Previous studies have linked non-immunological cases of postoperative DAH to various factors, such as exposure to anesthetic gases, anticoagulant use during neurosurgery, and NPPE [
9-
11]. We hypothesized that the present case possesses multiple factors that contributed to the development of DAH. We first considered NPPE as this patient's underlying etiologic mechanism of DAH. NPPE is generally classified into two main types. Type 1 NPPE occurs in cases of acute airway obstruction, such as post-extubation laryngospasm, and is associated with vigorous inspiratory efforts. Type 1 NPPE typically originates from a significant acute obstruction in the upper airway, such as endotracheal tube biting while intubated, laryngospasm, or excessive secretions. The exertion of respiratory efforts generates robust negative pressures, resulting in the movement of fluid from pulmonary capillaries to interstitial and alveolar spaces [
12]. It is more frequently observed in healthy and young men with larger muscle mass, resulting in significant intrapleural negative pressure fluctuations. Type 2 NPPE occurs after the sudden relief of chronic airway obstruction, commonly seen after procedures like adenoidectomy. Surgical intervention, such as tonsillectomy, to address chronic upper airway obstruction can cause a rapid decrease in the intrathoracic pressure, leading to a sudden reduction in the auto-positive end-expiratory pressure and the generation of negative intrathoracic pressure [
13]. This results in fluid transudation into the interstitial and alveolar spaces, which can alter the pulmonary epithelial and microvascular membranes and potentially cause hemorrhage. In our case, since the characteristic symptoms or signs of Type 1 did not manifest immediately during the perioperative period, we suspected the DAH was due to Type 2 NPPE. However, since Type 1 NPPE can still occur several minutes to hours after surgery, completely excluding Type 1 was not entirely feasible. This aspect serves as a crucial clue, reminding anesthesiologists that NPPE may still be relevant not only immediately after surgery but also in the postoperative period. Second, sevoflurane may be one of the causes of DAH, in addition to Type 2 NPPE. Studies have shown that sevoflurane can decrease the platelet aggregation rate during the perioperative period, resulting in intra-alveolar bleeding. Moreover, high concentrations of sevoflurane can increase the risk of alveolar wall damage and potentially interfere with phospholipid interactions in the lung surfactant monolayer [
14]. Third, the activation of neutrophils triggers an inflammatory response during the process of deep neck infection, leading to an increase in vascular permeability, which exacerbates negative pressure pulmonary edema and worsens DAH.

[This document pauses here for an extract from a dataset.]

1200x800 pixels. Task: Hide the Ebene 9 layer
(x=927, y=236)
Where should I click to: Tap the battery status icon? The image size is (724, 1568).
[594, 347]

Postoperative DAH typically exhibits a quick onset and is characterized by a relatively prompt resolution. If recognized early and managed appropriately, postoperative DAH typically transitions into a reversible state, with clinical and radiological improvement often becoming evident within a week. The utilization of LUS in patients presenting with postoperative respiratory distress despite mask oxygen support and hemoptysis provides an opportunity for the early detection of perioperative complications, such as DAH.
In conclusion, patients anesthetized with sevoflurane and undergoing surgical interventions to alleviate acute airway obstruction are susceptible to DAH, even in the presence of mild NPPE perioperatively. Therefore, anesthesiologists and clinicians should pay special attention to anesthetic management by closely monitoring the patient's condition through an examination using oxygen saturation and LUS after surgery. This may help early recognition of DAH, facilitating an appropriate treatment strategy.